#### [Exercise instructions]
Excluding pictures, transcribe precisely the lines from the one containing "Task: Select the XL hip value 47.2" to the final line of the listing below, inclusive, and nothing more.

Start of Records to use

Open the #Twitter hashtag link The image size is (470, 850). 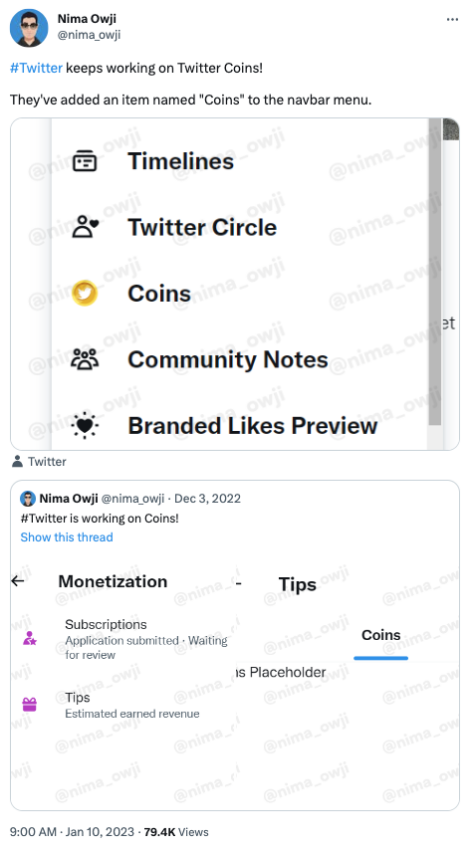pyautogui.click(x=36, y=68)
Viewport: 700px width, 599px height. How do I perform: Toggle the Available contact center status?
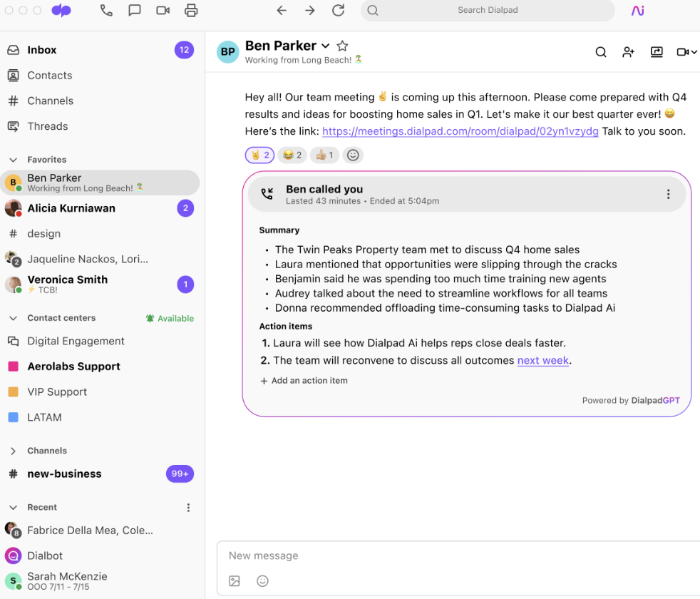tap(170, 319)
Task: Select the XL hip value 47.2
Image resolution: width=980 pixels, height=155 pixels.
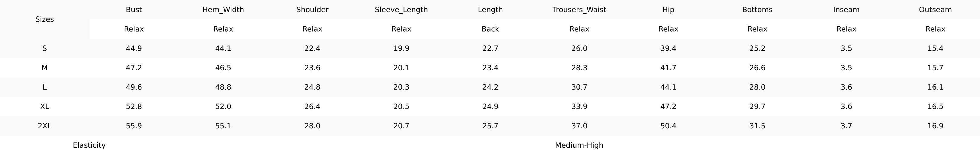Action: [668, 107]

End of Records to use

#### [Solved exercise]
Task: Select the XL hip value 47.2
Image resolution: width=980 pixels, height=155 pixels.
Action: [668, 107]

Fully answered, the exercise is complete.